La Sagrada was the informal name of the security and intelligence service of Venezuela during the dictatorship of Juan Vicente Gómez (1908–1935). It functioned as a political police, carrying out repression against government dissidents, with hundreds of disappearances and murders.

== History ==
According to El Desafío de la Historia, its initial members all came from Capacho, in Táchira, from where Cipriano Castro had recruited members for his personal guard. According to El Impulso, the nickname came from the phrase "don't mess with them, they're sacred", which evolved into La Sagrada. Its members dressed in liqui liqui and typically carried Mauser rifles, .38 caliber revolvers, and machetes.

After the assassination of Juan Crisóstomo Gómez in 1923, a group of people were accused of the crime and imprisoned in La Rotunda prison. La Sagrada took them out of prison to drug and torture them. They were later found murdered by gunfire.
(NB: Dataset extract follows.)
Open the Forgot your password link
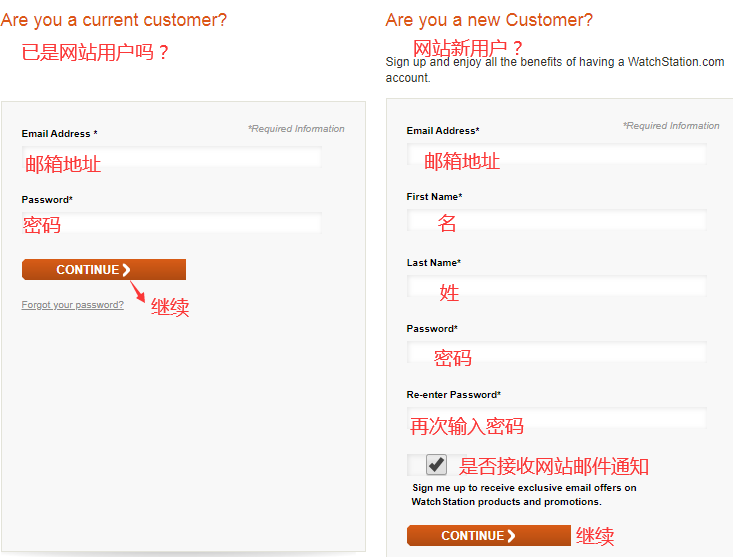 (x=73, y=305)
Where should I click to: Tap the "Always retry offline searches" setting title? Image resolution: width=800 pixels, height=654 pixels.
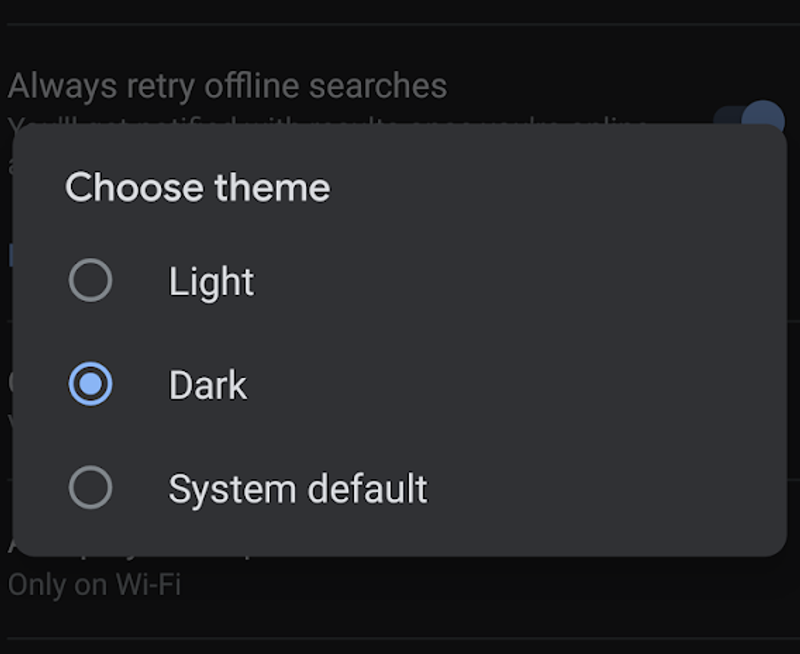click(x=227, y=86)
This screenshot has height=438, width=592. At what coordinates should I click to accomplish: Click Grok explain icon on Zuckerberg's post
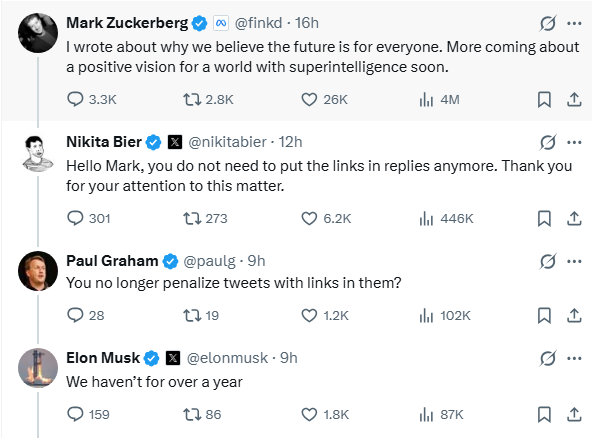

A week after the assassination, a member of La Sagrada climbed over the window grate of a musician's residence in Caracas who was playing the piano, with the intention of inspecting someone who was considered to be disturbing the presidential family's mourning; upon seeing La Sagrada enter his house, the pianist suffered a heart attack.

La Sagrada arrested Joaquín Mariño for disseminating communist propaganda. His supposed suicide was reported, and an order was issued to not open his coffin, which his family disobeyed, finding signs of torture. The Bishop of Valencia, Salvador Montes de Oca, had a confrontation with the Gómez regime due to his organization of Mariño's mass, in a context where the Church prohibited the burial of suicides.